Disadvantages: groups may suffer from duplication of effort if the person in the center does not identify issues of common interest or spread common learning. A particular problem with group meetings is that the group leader often feels that it should be run as a team. As a result, regular “team meetings” are held. For the individual at the center everything may be relevant, but it is highly likely in a group that discussions will only be relevant to one individual and the manager, so the other members waste a great deal of time listening to irrelevant information sharing – particularly status updates.

3. Cloud community – up to 50 people who share a sense of identity that distinguishes them from the broader organization. Shared culture or interest and identity. Can also be characterized by boundaries, so that is clear who is not a member.

Communities of practice – specific type of community organized around interest and identity. They exist to do a number of things:

  • Focus on a particular area or domain of knowledge or expertise
  • Identify common practices; the best ways to get things done; the shared sets of approaches, issues, tools, and problems that people need to understand or use to be effective
  • Identify expertise and make it visible to the community – who to go to when you have a problem
  • Create a sense of social identity, and shared values and behaviors

Successful communities require a pattern of connection, some kind of rhythm of communication that allows them to interact regularly enough to sustain the community. This might be a pattern of regular events, some face to face, interspersed with local community events, global community events, a technology space, and increasingly a social media presence.

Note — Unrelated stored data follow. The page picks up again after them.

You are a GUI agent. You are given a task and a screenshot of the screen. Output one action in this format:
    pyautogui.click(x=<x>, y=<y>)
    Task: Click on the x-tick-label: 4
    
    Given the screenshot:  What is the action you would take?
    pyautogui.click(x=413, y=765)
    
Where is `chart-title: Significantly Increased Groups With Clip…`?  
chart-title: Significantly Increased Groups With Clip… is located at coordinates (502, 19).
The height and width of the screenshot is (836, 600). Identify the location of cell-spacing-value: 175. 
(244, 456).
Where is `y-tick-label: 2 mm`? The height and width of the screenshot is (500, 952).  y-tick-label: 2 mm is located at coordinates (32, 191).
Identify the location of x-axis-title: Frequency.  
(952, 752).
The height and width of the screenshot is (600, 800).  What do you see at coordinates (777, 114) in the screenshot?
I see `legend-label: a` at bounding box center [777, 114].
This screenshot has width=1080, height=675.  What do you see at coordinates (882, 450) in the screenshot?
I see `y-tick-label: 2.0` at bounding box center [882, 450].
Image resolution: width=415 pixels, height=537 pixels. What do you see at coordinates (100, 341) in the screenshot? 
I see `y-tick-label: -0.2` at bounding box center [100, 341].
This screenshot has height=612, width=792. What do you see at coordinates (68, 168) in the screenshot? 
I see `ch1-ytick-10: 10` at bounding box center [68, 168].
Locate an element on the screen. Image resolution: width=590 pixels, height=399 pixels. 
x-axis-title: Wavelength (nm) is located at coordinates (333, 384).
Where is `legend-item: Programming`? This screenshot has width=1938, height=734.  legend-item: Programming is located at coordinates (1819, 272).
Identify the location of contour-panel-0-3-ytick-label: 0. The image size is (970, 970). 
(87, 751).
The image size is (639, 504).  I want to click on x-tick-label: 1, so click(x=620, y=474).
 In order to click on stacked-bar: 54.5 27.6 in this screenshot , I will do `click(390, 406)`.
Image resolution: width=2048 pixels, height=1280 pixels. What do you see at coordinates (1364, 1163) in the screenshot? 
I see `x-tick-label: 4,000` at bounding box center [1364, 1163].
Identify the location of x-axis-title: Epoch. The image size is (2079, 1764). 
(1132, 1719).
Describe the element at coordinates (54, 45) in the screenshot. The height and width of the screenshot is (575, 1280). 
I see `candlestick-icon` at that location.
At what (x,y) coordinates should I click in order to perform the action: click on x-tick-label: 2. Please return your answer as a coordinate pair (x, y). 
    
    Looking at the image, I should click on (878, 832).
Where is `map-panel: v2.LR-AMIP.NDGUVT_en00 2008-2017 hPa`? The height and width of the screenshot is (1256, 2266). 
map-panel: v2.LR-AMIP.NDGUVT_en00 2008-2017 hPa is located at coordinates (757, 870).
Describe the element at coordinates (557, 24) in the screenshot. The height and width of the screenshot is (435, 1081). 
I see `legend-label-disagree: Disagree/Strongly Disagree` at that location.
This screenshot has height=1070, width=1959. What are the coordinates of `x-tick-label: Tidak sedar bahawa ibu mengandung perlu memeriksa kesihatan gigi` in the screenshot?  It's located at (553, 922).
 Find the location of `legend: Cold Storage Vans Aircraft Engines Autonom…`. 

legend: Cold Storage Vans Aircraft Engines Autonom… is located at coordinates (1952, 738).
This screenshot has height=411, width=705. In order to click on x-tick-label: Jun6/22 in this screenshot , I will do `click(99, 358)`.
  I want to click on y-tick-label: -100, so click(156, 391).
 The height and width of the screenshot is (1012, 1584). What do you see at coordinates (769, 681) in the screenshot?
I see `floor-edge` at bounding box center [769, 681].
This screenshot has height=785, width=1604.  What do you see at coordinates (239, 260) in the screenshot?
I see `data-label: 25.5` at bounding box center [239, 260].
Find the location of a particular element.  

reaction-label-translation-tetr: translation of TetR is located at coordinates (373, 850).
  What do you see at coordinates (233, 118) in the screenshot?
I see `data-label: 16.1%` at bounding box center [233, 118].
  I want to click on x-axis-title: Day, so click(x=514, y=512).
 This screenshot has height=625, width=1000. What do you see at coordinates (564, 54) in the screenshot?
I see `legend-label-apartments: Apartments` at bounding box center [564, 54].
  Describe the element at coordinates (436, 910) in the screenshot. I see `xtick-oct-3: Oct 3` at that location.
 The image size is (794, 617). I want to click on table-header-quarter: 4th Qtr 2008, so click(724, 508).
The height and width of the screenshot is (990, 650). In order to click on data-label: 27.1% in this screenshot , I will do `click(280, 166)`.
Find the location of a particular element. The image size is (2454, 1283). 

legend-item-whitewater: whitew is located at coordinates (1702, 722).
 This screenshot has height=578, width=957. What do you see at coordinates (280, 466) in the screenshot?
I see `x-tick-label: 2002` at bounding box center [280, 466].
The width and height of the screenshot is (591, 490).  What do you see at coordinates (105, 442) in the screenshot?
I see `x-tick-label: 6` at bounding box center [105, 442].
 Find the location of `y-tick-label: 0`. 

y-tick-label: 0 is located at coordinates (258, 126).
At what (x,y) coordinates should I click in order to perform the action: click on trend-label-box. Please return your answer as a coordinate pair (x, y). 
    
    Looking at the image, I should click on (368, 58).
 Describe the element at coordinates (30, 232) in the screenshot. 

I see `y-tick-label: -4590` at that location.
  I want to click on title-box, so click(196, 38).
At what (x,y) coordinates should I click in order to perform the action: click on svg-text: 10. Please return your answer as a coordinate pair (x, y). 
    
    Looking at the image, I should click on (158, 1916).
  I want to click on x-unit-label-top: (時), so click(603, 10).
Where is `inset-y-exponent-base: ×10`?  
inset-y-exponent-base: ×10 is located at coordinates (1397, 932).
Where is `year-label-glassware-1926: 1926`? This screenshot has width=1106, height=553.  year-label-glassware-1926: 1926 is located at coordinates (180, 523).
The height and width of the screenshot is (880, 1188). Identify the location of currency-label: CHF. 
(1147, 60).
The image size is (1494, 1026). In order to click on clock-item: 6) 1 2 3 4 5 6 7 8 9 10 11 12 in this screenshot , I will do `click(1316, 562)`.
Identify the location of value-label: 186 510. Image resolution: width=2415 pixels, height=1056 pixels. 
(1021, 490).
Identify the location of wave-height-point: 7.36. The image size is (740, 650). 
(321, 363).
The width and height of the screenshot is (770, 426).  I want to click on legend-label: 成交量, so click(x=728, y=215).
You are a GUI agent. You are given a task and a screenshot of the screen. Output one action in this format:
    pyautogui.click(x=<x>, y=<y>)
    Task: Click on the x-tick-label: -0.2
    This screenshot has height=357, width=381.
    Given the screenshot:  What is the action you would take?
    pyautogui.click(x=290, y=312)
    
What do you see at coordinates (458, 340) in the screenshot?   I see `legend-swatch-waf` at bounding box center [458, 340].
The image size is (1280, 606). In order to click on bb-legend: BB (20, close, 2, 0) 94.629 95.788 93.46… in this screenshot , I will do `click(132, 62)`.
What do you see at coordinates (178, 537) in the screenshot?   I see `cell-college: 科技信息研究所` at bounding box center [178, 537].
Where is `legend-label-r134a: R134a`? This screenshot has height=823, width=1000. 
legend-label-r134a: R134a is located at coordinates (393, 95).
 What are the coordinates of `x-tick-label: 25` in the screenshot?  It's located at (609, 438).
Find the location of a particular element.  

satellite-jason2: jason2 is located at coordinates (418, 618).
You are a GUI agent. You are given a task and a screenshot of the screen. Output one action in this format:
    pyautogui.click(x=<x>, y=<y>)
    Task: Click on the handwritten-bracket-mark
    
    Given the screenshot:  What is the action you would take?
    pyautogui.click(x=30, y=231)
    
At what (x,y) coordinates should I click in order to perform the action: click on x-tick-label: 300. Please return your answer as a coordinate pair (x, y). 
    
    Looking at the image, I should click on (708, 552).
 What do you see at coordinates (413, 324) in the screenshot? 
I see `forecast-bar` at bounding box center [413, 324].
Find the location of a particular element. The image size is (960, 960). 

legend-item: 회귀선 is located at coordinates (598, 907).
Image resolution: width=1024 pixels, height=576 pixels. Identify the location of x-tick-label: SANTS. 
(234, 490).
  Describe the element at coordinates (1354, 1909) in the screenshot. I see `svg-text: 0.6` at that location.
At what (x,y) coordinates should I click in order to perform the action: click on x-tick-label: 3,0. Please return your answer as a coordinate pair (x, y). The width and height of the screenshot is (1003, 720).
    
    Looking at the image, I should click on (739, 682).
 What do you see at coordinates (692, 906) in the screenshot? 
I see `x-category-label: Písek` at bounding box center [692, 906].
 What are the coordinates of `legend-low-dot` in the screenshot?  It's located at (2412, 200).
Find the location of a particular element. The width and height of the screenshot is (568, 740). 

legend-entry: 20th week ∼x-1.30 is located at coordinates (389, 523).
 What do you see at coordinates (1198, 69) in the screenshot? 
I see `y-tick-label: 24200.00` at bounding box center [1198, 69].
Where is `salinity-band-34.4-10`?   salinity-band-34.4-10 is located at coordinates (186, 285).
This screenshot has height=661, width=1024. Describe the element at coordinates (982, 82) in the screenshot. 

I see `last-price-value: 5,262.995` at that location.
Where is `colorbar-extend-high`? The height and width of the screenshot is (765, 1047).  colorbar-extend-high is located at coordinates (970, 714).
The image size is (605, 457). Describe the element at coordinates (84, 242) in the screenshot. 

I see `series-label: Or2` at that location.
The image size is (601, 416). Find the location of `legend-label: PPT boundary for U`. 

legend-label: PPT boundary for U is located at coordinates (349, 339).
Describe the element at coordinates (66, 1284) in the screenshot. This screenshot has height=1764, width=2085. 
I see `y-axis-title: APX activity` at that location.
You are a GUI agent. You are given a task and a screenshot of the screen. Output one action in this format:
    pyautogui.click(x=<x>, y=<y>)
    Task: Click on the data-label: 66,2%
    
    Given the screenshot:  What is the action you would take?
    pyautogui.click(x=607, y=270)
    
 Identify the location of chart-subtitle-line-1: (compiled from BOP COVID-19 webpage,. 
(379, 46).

Communities require some form of facilitation: someone to seed ideas, create connections, carry out work between meetings, and make sure that there is a framework sustaining the communication and the community.

There needs to be value in cooperation as seen from the point of view of the community members, otherwise why would they engage ?
Communities are about creating opportunities for connection and dialogue and seeing what emerges. They are not about forcing collaboration.

Expect different levels of participation in communities, particularly if they are online: 90% of people are “lurkers” who just visit and read others’ contributions, 9% sometimes contribute, and 1% account for most contributions in the community.

Also be aware that it is not only the public events that make the community work. Facilitation that enables and encourages to create connections and encourage one-to-one interactions is very important.

Purpose:

  • Focus on a particular domain or topic
  • Create and sustain the identity of the community
  • Develop the capability of its members – share learning and best practice
  • Advance their common interests

Workflow: is focused on maintaining relationships and the shared feeling of common interest in the group. Functional communities within an organization tend to focus on capability building, common practices, shared problems, and professional development, such as making sure that there are sufficient trained accountants for the future needs of the organization.

Be careful of trying to impose communities rather than letting them emerge.

Disadvantages: if not well structured, they can lose relevance and focus. If the membership is too diverse, then they will share too little to enable stimulating conversations and connections.

4. Purposeful networks – up to 150 people who are connected and related in some way. They are able to exchange information and may interact in order to achieve specific goals.

Purpose:

  • Connect and stay connected with a range of people you may want to engage with more deeply in future
  • Maintain these relationships with some form of connection or communication

Each of us has several professional networks – to advance our career, for learning, or to get things done in our current role.

Workflow: an individual reaching out to one or more network members with a request for information or assistance. Response normally come to the individual initiating the request, or may be shared with other network members too.